> [Goal of the exercise]:
Decide whether each statement agrees with the passage below on the FSU supercomputers, answering yes or no and quoting the deciding words: (a) the Cyber 205 had two vector pipelines; (b) the Connection Machine-2 was installed at SCRI in March 1990; (c) the Cyber 205 had a LINPACK rating of 200 MFLOPS.

> [Selected text]:
= = = = =

In February of 1990, a Connection Machine-2 was installed at SCRI, providing
a different style of supercomputing: massively parallel processing. Researchers
and scientists from a variety of disciplines are using the CM-2 to investigate
parallel algorithms in high-energy physics, lattice gauge theory, and materials
science.
All of these supercomputers provided unique features and abilities that have
enhanced the ``high-end'' computer capabilities at FSU for the past
six years. In addition, the FSU supercomputer experience gave rise to a
number of ``lessons learned'' that are mentioned later, especially with
respect to the ETA experiment.
The Control Data Cyber 205
1985 : Our First Supercomputer
In March, 1985, the Computing Center took delivery of its first
supercomputer, a CDC Cyber 205, along with a front-end file server
CDC Cyber 835. The Cyber 205 system included: CPU with 20-nanosecond
clock cycle, 2 vector pipelines, 32 megabytes of central memory and
7.2 gigabytes of on-line disk storage. The Cyber 205 had a theoretical
peak performance of 200 MFLOPS, and a LINPACK rating of 17 MFLOPS.
The Cyber 835 system added another 20 gigabytes of on-line disk. In
addition, four 6250 bpi on-line tape drives were shared between the
Cyber 205 and the Cyber 835. Communications between the Cyber 205,
its peripherals, and various front-end mainframes were handled by a
Loosely-Coupled Network (LCN) consisting of four separate coaxial
trunks. In its final configuration, the LCN connected the Cyber 205
to two CDC Cybers, two DEC VAX computers, the ETA-10 and an IBM
mainframe.
By April, 1985, the Cyber 205 was running production code from
local researchers and DOE researchers around the country. The
operating system software was soon upgraded to VSOS 2.2,
providing more features and increased stability. Languages
supported were: FORTRAN (with vectorizing pre-processor), C with
vector extensions, and the Cyber 205 assembly language. Numerous
mathematical packages such as CERN, IMSL and MAGEV were
installed, as well as the DI-3000 and NCAR graphics packages.
Local System Enhancements
During the first few months of production use, the operating
system was gradually tailored to better meet the needs of our
user base. Job categories with various system resource limits
were created to maximize throughput for our particular job mix.
Modifications to the operating system were made in job scheduling
and accounting. Utilities were written so that researchers could
better manage allocated CPU time and batch job execution.

= = = = =

> [Data excerpt]:
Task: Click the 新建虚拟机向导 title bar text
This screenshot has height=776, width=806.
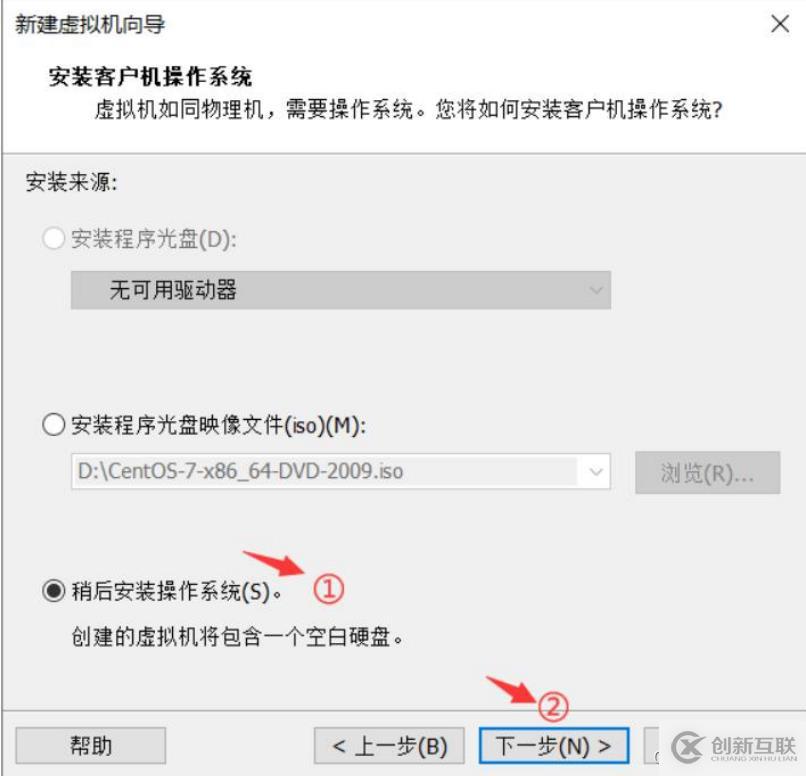Action: (90, 24)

= = = = =

> [Output of the exercise]:
(a) Yes: "2 vector pipelines"
(b) No: "In February of 1990, a Connection Machine-2 was installed at SCRI"
(c) No: "a theoretical peak performance of 200 MFLOPS, and a LINPACK rating of 17 MFLOPS"